House of Assembly: Thursday, March 07, 2024

Contents

World Lymphoedema Day

The Hon. C.J. PICTON (Kaurna—Minister for Health and Wellbeing) (15:07): I rise to acknowledge that yesterday 6 March was World Lymphoedema Day, which falls during Lymphoedema Awareness Week, this week, and International Lymphoedema Awareness Month. For those who may not know, lymphoedema is a condition where the accumulation of excessive amounts of protein-rich fluid within the tissue results in swelling of one or more regions of the body. Lymphoedema usually affects limbs, although it may also involve the trunk, breast, head and neck, or genital area.

There are two types of lymphoedema that may arise because the lymphatic vessels or nodes have been damaged or were not formed correctly. Primary lymphoedema is a congenital condition resulting from abnormal development of the lymph vessels and may be present at birth, develop at the onset of puberty, or not become apparent for many years into adulthood. Secondary lymphoedema is the most common type of lymphoedema and occurs following damage to the lymphatic system which can result from trauma, infections, quite often from cancer treatment involving the removal of lymph nodes and radiotherapy, or can develop with the progression of malignant disease.

Treatment for lymphoedema is centred around an accurate assessment, appropriate garment fitting, education and self-management. Manual lymphatic drainage massage may also help. The South Australian government is pleased to support South Australians living with lymphoedema through the South Australian Lymphoedema Compression Garment Subsidy Scheme. The scheme provides eligible South Australians living with lymphoedema access to up to two subsidised compression garments or adjustable wrap systems per affected body part, every six months at no cost.

Our government are also supporting people with lymphoedema and this important scheme by more than doubling the budget allocation for this scheme since June 2022 to ensure that South Australians with lymphoedema have access to this crucial service. Wearing correctly measured and prescribed compression garments can support people with lymphoedema to reduce the development of complications from lymphoedema and improve their health outcomes. Compression garments are available in a wide variety of designs, fabrics and compression levels. These compression garments and other services and treatments are provided to South Australians with lymphoedema through the public health system or approved private prescribers. Services include assessment, education and management, advice on therapy options, tailored treatment options and prescription of appropriate compression garments.

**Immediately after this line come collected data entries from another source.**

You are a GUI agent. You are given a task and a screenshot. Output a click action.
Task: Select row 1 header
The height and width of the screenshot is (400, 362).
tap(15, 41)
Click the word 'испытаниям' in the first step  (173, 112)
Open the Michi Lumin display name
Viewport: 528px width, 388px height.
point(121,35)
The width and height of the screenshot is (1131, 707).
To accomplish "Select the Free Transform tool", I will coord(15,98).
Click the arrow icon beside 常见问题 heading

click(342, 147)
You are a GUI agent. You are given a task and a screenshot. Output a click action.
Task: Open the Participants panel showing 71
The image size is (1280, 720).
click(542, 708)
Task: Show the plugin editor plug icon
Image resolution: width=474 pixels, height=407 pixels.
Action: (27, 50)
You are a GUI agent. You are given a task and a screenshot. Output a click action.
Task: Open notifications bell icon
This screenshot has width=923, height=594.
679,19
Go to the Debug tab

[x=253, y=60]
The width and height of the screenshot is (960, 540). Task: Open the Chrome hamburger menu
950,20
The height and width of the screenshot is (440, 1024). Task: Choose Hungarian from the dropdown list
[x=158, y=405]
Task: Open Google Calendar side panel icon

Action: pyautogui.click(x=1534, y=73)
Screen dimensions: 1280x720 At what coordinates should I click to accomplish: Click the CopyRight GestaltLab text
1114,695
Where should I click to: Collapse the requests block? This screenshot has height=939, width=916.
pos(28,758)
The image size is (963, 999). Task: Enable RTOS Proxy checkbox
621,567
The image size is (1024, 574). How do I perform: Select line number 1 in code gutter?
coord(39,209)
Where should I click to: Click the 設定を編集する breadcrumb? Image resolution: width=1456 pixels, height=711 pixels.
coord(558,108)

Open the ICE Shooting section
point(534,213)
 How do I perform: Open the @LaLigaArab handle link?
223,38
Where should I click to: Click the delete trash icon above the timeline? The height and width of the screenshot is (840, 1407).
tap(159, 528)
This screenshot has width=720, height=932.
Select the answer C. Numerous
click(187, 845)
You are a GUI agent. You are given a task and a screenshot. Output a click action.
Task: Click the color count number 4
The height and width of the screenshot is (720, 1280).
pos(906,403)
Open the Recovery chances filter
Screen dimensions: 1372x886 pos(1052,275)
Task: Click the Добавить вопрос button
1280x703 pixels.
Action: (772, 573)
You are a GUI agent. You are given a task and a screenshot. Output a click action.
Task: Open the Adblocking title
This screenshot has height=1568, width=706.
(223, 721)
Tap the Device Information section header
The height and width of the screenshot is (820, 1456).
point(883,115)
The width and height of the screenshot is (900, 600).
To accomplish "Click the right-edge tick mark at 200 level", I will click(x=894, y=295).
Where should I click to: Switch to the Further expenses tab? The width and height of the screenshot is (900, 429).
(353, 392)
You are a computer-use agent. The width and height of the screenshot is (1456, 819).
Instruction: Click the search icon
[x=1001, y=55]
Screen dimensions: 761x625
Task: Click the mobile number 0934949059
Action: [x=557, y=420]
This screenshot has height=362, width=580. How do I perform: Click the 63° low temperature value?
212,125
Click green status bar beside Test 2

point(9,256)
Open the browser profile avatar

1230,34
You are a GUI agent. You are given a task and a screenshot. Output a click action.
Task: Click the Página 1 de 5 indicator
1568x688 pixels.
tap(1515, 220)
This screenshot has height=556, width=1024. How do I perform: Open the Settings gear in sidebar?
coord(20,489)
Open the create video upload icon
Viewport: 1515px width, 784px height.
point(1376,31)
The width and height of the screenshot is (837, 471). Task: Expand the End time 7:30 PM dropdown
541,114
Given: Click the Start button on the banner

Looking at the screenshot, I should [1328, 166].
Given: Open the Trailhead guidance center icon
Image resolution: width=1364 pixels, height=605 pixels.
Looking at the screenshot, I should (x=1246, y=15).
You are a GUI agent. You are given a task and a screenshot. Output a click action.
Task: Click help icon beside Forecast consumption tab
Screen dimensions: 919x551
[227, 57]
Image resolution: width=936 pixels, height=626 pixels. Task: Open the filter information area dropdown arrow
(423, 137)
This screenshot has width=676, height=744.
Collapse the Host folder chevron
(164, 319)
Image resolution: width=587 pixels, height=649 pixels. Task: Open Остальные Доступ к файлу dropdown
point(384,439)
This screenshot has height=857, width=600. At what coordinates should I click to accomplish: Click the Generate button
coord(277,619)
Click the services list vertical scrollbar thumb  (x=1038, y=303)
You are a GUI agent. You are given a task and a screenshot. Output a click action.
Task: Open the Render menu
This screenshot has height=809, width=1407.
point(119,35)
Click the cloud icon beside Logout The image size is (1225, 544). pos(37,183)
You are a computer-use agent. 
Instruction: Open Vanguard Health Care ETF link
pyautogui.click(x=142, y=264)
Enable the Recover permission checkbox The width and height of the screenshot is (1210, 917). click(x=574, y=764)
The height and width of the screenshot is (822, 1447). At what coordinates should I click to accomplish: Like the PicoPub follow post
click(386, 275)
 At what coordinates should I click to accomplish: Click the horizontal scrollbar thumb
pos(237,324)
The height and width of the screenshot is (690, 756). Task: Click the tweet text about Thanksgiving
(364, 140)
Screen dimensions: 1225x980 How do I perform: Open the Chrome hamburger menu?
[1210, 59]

It is also important that we continue to look to future treatment solutions for those with lymphoedema, which is why the Flinders University lymphoedema research unit is doing just that. The lymphoedema research unit is actively involved in clinical research related to lymphoedema, including clinical trials of various treatment and management strategies.

I would like to take the opportunity to thank all the clinicians and staff involved in treating and supporting South Australians with lymphoedema. I would also like to acknowledge Lyn Balfour and Dr Debbie Geyer, President and Vice-President of Lymphoedema Association Australia, for their continued advocacy and support for those people living with lymphoedema.

I also recognise the work of the Lymphoedema Association Australia in their campaign to increase awareness this month to 'Shine a Light on Lymphoedema'. Lymphoedema Association Australia organised for many of our local landmarks, including Adelaide Oval and our own Parliament House, to be lit up blue last night to raise awareness of lymphoedema. I would also like to acknowledge the passionate patient advocate Monique Bareham, who is a member of the Lymphoedema Compression Garment Subsidy Scheme advisory group and who has been a passionate advocate on behalf of consumers for many years. I was delighted recently to appoint her to the Health Performance Council, representing consumers broadly across our state. She is also a former president of Lymphoedema Association SA.

I also acknowledge Kellie Thomas, another former president of Lymphoedema Association SA and now South Australian working party chair of Lymphoedema Association Australia, for raising awareness and continuing to advocate for South Australians with lymphoedema. Thank you to all of those advocates for the work that you have done that has helped to lead to this scheme and the expansion of this scheme that has helped so many South Australians with this horrible condition.